══ 本文 ══
五十肩はこうやって固まっていきます!

五十肩(肩関節周囲炎)が発症すると、痛みが生じます。

痛みがあるからといって、全く肩関節を動かさないようにしていると、徐々に肩関節は動かなくなってしまいます。

その結果、髪をとく動作や、ズボンの後ろポケットに手を入れるなどの日常生活動作に支障をきたすことになります。

このページは五十肩(肩関節周囲炎)でお困りの方が、少しでも楽になっていただけるようにという思いで作成しました。

五十肩がどうやって発症し、どのような経過をたどって治っていくかなどについて、以下でご説明していきたいと思います。

肩関節の構造

肩甲胸郭関節は、以下の図のように、上肢を挙上する際、肩甲上腕関節の動きに連動し、肋骨の上を肩甲骨が活動します。

肩関節を取り巻く軟部組織(筋肉や滑液包)

全身にある関節の中でも、肩関節は自由度の大きい関節です。

あらゆる方向に自由に動かすためには、骨だけに限らず、その周りに存在する筋肉群や滑液包の働きが必要となります。

このように、肩関節は骨、軟骨を取り巻く軟部組織の働きと、いくつかの関節が共存し合いながら動いていることがわかります。

そこで、筋肉や関節の一カ所でも不具合が生じると、肩関節の円滑な動きが妨げられることで痛みが生じたり、動かし方に異常が生じます。

「こんなに肩が痛いのに、レントゲン写真で異常なしって、どういうこと?」

肩が痛くて整形外科を受診して、最初にレントゲン写真を撮ったら、
「骨には異常はありません」という説明を受けた方も多いのではありませんか?

先の項目でも述べたように、肩関節は、筋肉や滑液包などの軟部組織で取りかこまれています。

五十肩(肩関節周囲炎)では、多くの場合骨や軟骨に病変が生じるというよりも、
軟部組織の病変が原因であるので、骨の変化をとらえるレントゲン写真では、正常な画像として写るのです。
═══
- 課題
(a) 本文のうち、「このページは五十肩(肩関節周」で始まり「全身にある関節の中でも、肩関節は自由度の大きい関節です。」で終わる部分を、一字も変えずに書き写してください。
(b) 本文によると、痛みを理由に肩関節を全く動かさないでいると、肩関節はどうなるか。
この一覧は本文とは別の出典から取ったものである。
══ 掲載一覧 ══
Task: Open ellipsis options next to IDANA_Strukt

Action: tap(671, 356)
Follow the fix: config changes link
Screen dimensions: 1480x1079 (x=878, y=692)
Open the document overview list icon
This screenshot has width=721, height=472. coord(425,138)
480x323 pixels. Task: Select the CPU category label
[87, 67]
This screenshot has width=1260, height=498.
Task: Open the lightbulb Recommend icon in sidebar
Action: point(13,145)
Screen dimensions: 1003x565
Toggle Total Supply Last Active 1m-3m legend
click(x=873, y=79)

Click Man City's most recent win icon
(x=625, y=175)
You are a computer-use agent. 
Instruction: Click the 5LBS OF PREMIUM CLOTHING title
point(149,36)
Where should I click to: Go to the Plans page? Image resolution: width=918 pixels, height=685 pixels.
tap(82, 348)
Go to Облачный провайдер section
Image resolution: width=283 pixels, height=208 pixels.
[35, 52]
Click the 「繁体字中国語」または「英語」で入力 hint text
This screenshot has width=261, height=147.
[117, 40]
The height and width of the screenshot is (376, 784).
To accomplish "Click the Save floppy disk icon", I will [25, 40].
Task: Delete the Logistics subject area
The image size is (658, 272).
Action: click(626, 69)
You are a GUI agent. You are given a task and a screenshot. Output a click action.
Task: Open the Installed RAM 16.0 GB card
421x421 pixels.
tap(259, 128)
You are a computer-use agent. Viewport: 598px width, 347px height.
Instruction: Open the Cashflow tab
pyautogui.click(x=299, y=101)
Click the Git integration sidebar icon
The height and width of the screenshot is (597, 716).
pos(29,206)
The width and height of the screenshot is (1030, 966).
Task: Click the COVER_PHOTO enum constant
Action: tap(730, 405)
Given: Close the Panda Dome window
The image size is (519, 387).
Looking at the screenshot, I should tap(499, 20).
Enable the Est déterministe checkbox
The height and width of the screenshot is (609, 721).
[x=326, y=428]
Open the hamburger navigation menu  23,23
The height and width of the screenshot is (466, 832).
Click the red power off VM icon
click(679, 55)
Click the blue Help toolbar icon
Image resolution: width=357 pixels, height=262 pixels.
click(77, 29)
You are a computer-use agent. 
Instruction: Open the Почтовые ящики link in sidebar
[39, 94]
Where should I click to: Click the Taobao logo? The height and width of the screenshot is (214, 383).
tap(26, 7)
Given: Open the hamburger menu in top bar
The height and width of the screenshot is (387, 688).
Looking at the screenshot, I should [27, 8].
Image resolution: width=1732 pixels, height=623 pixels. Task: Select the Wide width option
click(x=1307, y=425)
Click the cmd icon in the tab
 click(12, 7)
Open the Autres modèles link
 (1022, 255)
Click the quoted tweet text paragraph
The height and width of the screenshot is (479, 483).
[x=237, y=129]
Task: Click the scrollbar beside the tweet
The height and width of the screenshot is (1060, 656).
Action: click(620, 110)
═══
- 解答一覧
(a)
このページは五十肩(肩関節周囲炎)でお困りの方が、少しでも楽になっていただけるようにという思いで作成しました。

五十肩がどうやって発症し、どのような経過をたどって治っていくかなどについて、以下でご説明していきたいと思います。

肩関節の構造

肩甲胸郭関節は、以下の図のように、上肢を挙上する際、肩甲上腕関節の動きに連動し、肋骨の上を肩甲骨が活動します。

肩関節を取り巻く軟部組織(筋肉や滑液包)

全身にある関節の中でも、肩関節は自由度の大きい関節です。

(b) 徐々に動かなくなってしまう。